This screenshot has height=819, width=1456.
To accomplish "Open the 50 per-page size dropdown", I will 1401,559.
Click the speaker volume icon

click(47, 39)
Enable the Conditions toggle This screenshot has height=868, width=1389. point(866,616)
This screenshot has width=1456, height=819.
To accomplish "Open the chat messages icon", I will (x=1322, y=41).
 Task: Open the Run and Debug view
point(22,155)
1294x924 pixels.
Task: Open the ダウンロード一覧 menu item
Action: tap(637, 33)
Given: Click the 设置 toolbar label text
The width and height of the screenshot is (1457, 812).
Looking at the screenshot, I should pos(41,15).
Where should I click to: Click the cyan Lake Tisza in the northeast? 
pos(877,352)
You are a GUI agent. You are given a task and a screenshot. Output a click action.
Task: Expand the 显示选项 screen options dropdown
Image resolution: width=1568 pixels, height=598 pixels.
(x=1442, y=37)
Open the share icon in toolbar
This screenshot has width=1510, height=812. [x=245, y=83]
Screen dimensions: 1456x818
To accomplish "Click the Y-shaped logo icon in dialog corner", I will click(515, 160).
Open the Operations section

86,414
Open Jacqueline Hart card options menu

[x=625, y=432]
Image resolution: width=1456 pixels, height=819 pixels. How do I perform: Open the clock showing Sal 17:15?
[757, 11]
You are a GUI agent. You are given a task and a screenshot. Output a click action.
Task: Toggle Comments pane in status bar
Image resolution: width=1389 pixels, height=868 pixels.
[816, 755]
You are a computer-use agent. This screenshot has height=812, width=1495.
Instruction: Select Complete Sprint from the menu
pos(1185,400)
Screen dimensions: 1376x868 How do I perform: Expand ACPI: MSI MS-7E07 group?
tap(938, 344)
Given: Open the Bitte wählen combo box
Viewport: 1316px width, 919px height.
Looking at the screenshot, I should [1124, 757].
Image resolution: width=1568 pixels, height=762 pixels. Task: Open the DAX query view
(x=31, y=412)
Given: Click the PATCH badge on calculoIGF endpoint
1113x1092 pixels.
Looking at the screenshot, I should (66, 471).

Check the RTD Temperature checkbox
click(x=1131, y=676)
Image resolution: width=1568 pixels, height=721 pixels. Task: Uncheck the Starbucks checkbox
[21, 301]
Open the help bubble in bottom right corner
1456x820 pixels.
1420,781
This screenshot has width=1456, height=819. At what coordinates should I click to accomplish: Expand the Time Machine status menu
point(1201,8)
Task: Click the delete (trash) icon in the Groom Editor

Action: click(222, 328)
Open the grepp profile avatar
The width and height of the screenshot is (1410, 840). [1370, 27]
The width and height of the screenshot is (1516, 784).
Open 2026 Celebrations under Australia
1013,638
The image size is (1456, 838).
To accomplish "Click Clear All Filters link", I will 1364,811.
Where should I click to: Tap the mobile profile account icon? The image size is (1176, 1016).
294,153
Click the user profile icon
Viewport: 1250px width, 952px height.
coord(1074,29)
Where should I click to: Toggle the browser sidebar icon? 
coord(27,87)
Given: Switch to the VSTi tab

━━━━━━━━━━

* **Assigned task**:
Each entry above is to be printed again exactly.

* **Result**:
This screenshot has height=819, width=1456.
To accomplish "Open the 50 per-page size dropdown", I will 1401,559.
Click the speaker volume icon

click(47, 39)
Enable the Conditions toggle This screenshot has height=868, width=1389. point(866,616)
This screenshot has width=1456, height=819.
To accomplish "Open the chat messages icon", I will (x=1322, y=41).
 Task: Open the Run and Debug view
point(22,155)
1294x924 pixels.
Task: Open the ダウンロード一覧 menu item
Action: tap(637, 33)
Given: Click the 设置 toolbar label text
The width and height of the screenshot is (1457, 812).
Looking at the screenshot, I should pos(41,15).
Where should I click to: Click the cyan Lake Tisza in the northeast? 
pos(877,352)
You are a GUI agent. You are given a task and a screenshot. Output a click action.
Task: Expand the 显示选项 screen options dropdown
Image resolution: width=1568 pixels, height=598 pixels.
(x=1442, y=37)
Open the share icon in toolbar
This screenshot has width=1510, height=812. [x=245, y=83]
Screen dimensions: 1456x818
To accomplish "Click the Y-shaped logo icon in dialog corner", I will click(515, 160).
Open the Operations section

86,414
Open Jacqueline Hart card options menu

[x=625, y=432]
Image resolution: width=1456 pixels, height=819 pixels. How do I perform: Open the clock showing Sal 17:15?
[757, 11]
You are a GUI agent. You are given a task and a screenshot. Output a click action.
Task: Toggle Comments pane in status bar
Image resolution: width=1389 pixels, height=868 pixels.
[816, 755]
You are a computer-use agent. This screenshot has height=812, width=1495.
Instruction: Select Complete Sprint from the menu
pos(1185,400)
Screen dimensions: 1376x868 How do I perform: Expand ACPI: MSI MS-7E07 group?
tap(938, 344)
Given: Open the Bitte wählen combo box
Viewport: 1316px width, 919px height.
Looking at the screenshot, I should [1124, 757].
Image resolution: width=1568 pixels, height=762 pixels. Task: Open the DAX query view
(x=31, y=412)
Given: Click the PATCH badge on calculoIGF endpoint
1113x1092 pixels.
Looking at the screenshot, I should (66, 471).

Check the RTD Temperature checkbox
click(x=1131, y=676)
Image resolution: width=1568 pixels, height=721 pixels. Task: Uncheck the Starbucks checkbox
[21, 301]
Open the help bubble in bottom right corner
1456x820 pixels.
1420,781
This screenshot has width=1456, height=819. At what coordinates should I click to accomplish: Expand the Time Machine status menu
point(1201,8)
Task: Click the delete (trash) icon in the Groom Editor

Action: click(222, 328)
Open the grepp profile avatar
The width and height of the screenshot is (1410, 840). [1370, 27]
The width and height of the screenshot is (1516, 784).
Open 2026 Celebrations under Australia
1013,638
The image size is (1456, 838).
To accomplish "Click Clear All Filters link", I will 1364,811.
Where should I click to: Tap the mobile profile account icon? The image size is (1176, 1016).
294,153
Click the user profile icon
Viewport: 1250px width, 952px height.
coord(1074,29)
Where should I click to: Toggle the browser sidebar icon? 
coord(27,87)
Given: Switch to the VSTi tab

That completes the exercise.